» **DIRECTIONS FOR THIS TASK**
Taking the listing below, restate word for word each line from the line with "Copy Link (2505, 1161)" to the line with "Link To This", ends included, and stop there.

» **DATA RECORDS**

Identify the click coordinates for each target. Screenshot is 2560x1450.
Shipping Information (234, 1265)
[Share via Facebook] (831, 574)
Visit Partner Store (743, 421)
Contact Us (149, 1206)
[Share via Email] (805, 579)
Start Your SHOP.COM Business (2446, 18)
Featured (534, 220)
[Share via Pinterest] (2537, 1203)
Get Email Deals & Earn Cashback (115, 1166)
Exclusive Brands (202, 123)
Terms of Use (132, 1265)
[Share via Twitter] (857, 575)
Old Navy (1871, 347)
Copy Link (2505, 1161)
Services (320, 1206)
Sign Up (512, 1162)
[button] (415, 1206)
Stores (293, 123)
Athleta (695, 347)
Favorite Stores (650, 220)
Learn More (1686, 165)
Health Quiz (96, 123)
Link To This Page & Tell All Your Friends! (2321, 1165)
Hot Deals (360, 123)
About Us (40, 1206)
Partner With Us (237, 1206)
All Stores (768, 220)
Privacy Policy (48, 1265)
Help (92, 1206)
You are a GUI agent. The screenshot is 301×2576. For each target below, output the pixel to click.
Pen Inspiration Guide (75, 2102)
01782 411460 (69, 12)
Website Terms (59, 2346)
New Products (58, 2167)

» **EXERCISE OUTPUT**
Copy Link (2505, 1161)
Services (320, 1206)
Sign Up (512, 1162)
[button] (415, 1206)
Stores (293, 123)
Athleta (695, 347)
Favorite Stores (650, 220)
Learn More (1686, 165)
Health Quiz (96, 123)
Link To This Page & Tell All Your Friends! (2321, 1165)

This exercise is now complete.